Mohammed was arrested in March 2003 in Pakistan and turned over to U.S. authorities.
The hijackers of the 10th plane, which Mohammed planned to pilot, would contact the media, kill all of the adult men onboard and then make a statement denouncing the United States before freeing the women and children.
The plot also called for hijacking and blowing up 12 airliners in Southeast Asia, but al Qaeda leader Osama bin Laden scrapped that part of the plan because it was too difficult to coordinate operations on two continents.
Bin Laden scaled back the plot in the United States to the four planes that were eventually used in the attack.
They narrowed down the list of targets to the World Trade Center towers, the Pentagon and either the White House or the Capitol.
Bin Laden wanted to hit the White House, but Mohammed and Mohamed Atta, the leader of the 19 hijackers, favored the Capitol, because they felt it would be an easier target.
Mohammed initially proposed the attacks in 1996, but planning did not begin until 1999.
Bin Laden had wanted the attack to occur as early as mid-2000, after Israeli Prime Minister Ariel Sharon visited the Temple Mount tunnel, which preceded a Palestinian intifada. But the hijacker-pilots were not yet fully trained.
Bin Laden then pressed for a date earlier in 2001, such as May 12, the seven-month anniversary of the USS Cole attack, or in June or July, when Sharon was due to visit the White House. Again, the hijackers were not ready.
The September 11 date was not chosen until three weeks before. The hijackers bought their tickets only two weeks before.

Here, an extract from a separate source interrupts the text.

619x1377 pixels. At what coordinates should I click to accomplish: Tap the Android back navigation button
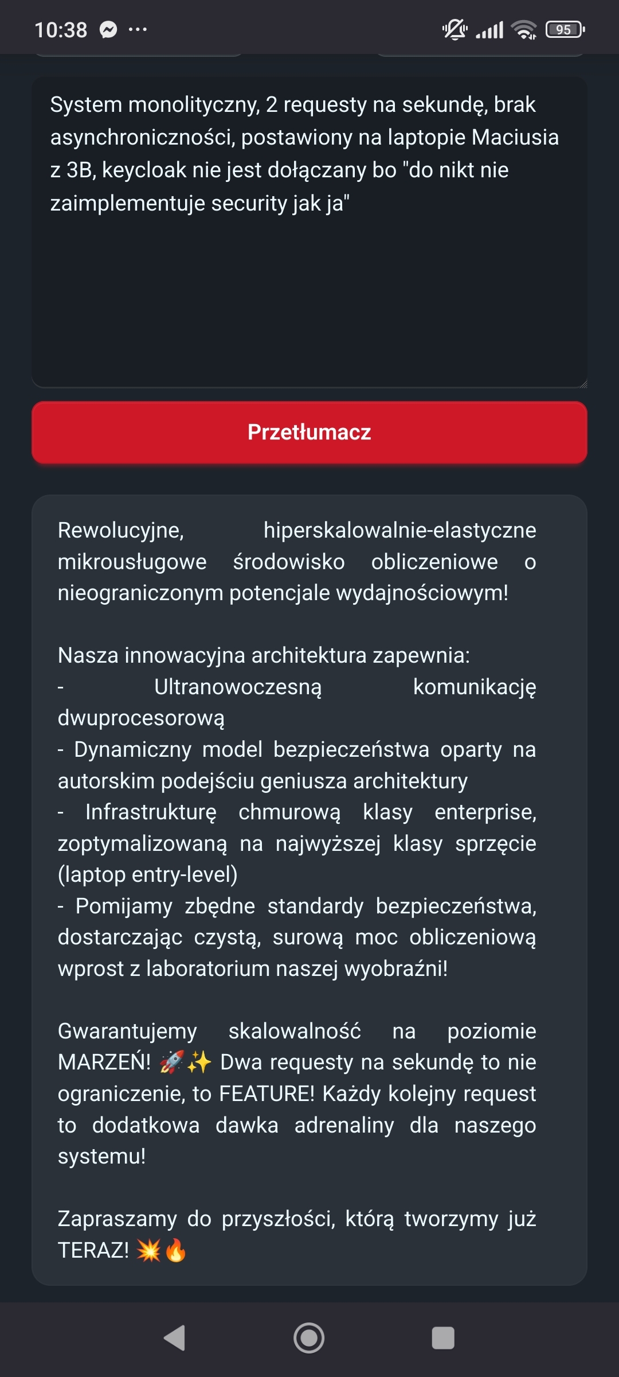click(x=175, y=1338)
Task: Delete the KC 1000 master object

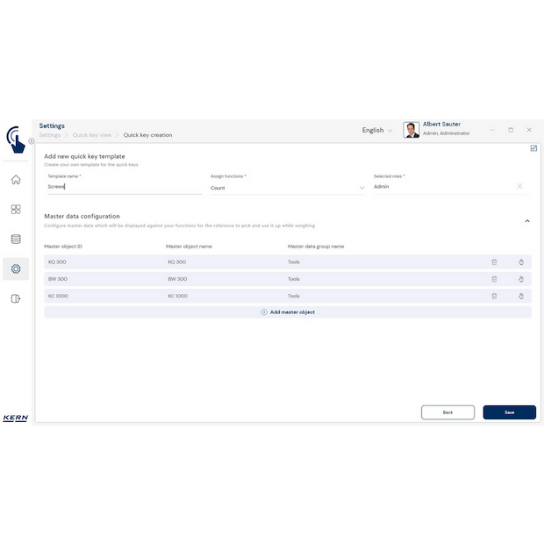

The plot cost an estimated $400,000 to $500,000, not including the hijackers' training in Afghanistan. The hijackers spent about $270,000 in the United States, mainly on flight training, travel, housing, and vehicles.
Al Qaeda seeking nuclear weapons
The commission said that al Qaeda was seeking to obtain nuclear, chemical and biological weapons.
Al Qaeda "remains interested in using a radiological dispersal device or 'dirty bomb,' a conventional explosive designed to spread radioactive material," the commission said.
The report said that al Qaeda may also seek to launch a chemical attack using widely available chemicals or by attacking a chemical plant or chemical shipments.
The commission also said that Tenet testified that a possible anthrax attack is "one of the most immediate threats the United States is likely to face."
Al Qaeda funding
Al Qaeda's funding came primarily from a fund-raising network, not business enterprises or bin Laden's personal fortune, the commission said.
Bin Laden owned some businesses and other assets in Sudan, but "most were small or not economically viable." The report says bin Laden "never received a $300 million inheritance," but from 1970 until approximately 1994 received about $1 million a year.
The commission found that Saudi Arabia was a rich fund-raising ground for al Qaeda, but that it had found no evidence that the Saudi government as an institution or senior officials within the Saudi government funded al Qaeda.
The group distributed the money as quickly as it was raised, with much of the money going to the Taliban for its operations in Afghanistan.
The CIA estimates that al Qaeda spent $30 million each year on expenses including terrorist operations, salaries and maintenance on terrorist training camps.
Its largest expense was payments to the Taliban, which were estimated at between $10 million and $20 million per year.